Exercise aim: In the records below, find the line holding "Given: Select the Overview tab" and the line holding "is (1376, 774).". Set down both, with every line between them, exactly.

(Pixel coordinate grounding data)
☆ ☆ ☆ ☆ ☆ ☆ ☆
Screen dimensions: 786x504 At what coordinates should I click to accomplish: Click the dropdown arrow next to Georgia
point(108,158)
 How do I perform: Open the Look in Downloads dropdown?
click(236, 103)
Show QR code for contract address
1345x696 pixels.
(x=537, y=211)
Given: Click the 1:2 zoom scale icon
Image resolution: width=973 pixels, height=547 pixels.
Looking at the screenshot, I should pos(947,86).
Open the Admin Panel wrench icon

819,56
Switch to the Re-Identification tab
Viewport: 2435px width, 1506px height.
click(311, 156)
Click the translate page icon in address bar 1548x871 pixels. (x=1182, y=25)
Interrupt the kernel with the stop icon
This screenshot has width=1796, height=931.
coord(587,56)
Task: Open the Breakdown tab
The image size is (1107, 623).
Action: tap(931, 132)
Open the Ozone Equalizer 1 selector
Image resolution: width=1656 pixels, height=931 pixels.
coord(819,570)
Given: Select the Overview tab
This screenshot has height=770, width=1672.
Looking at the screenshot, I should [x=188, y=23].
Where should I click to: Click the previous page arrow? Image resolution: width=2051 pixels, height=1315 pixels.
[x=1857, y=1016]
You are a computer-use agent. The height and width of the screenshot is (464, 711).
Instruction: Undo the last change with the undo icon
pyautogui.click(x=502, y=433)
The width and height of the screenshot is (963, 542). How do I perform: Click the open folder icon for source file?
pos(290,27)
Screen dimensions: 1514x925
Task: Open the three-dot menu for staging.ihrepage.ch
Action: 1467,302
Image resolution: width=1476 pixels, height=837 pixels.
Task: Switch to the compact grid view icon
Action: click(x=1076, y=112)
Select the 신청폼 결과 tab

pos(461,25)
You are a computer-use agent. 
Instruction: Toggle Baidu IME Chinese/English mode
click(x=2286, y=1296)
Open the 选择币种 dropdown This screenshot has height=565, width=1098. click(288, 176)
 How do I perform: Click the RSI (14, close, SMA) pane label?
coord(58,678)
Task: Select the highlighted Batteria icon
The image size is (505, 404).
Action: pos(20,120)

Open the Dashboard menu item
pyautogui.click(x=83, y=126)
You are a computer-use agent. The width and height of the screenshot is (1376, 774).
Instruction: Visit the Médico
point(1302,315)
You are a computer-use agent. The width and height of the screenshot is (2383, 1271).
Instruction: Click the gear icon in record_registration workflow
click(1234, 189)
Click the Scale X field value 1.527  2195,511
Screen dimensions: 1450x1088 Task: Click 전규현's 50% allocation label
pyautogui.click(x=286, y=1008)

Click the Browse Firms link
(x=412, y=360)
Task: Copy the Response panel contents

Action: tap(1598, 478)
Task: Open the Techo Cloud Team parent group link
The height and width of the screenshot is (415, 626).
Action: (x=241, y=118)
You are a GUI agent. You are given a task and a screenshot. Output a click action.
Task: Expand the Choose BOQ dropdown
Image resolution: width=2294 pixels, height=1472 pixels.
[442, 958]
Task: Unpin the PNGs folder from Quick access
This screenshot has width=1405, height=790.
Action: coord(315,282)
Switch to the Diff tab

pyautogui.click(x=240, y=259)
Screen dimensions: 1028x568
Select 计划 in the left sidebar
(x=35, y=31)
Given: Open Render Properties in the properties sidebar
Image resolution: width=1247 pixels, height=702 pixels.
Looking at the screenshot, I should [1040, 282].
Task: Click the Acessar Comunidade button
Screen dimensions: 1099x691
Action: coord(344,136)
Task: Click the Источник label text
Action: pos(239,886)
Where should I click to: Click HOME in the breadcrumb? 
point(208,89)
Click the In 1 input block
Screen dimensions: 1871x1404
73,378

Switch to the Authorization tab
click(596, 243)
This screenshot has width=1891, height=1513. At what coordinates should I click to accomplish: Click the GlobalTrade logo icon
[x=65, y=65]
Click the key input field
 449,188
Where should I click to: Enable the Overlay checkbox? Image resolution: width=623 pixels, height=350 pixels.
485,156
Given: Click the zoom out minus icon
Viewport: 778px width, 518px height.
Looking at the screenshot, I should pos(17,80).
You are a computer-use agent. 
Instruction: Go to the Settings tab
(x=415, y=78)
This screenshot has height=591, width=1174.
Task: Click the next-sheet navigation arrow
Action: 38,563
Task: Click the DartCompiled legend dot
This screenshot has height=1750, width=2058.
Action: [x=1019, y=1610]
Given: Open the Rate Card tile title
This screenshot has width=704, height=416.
☆ ☆ ☆ ☆ ☆ ☆ ☆
Response:
Given: Select the Overview tab
This screenshot has height=770, width=1672.
Looking at the screenshot, I should [x=188, y=23].
Where should I click to: Click the previous page arrow? Image resolution: width=2051 pixels, height=1315 pixels.
[x=1857, y=1016]
You are a computer-use agent. The height and width of the screenshot is (464, 711).
Instruction: Undo the last change with the undo icon
pyautogui.click(x=502, y=433)
The width and height of the screenshot is (963, 542). How do I perform: Click the open folder icon for source file?
pos(290,27)
Screen dimensions: 1514x925
Task: Open the three-dot menu for staging.ihrepage.ch
Action: 1467,302
Image resolution: width=1476 pixels, height=837 pixels.
Task: Switch to the compact grid view icon
Action: click(x=1076, y=112)
Select the 신청폼 결과 tab

pos(461,25)
You are a computer-use agent. 
Instruction: Toggle Baidu IME Chinese/English mode
click(x=2286, y=1296)
Open the 选择币种 dropdown This screenshot has height=565, width=1098. click(288, 176)
 How do I perform: Click the RSI (14, close, SMA) pane label?
coord(58,678)
Task: Select the highlighted Batteria icon
The image size is (505, 404).
Action: pos(20,120)

Open the Dashboard menu item
pyautogui.click(x=83, y=126)
You are a computer-use agent. The width and height of the screenshot is (1376, 774).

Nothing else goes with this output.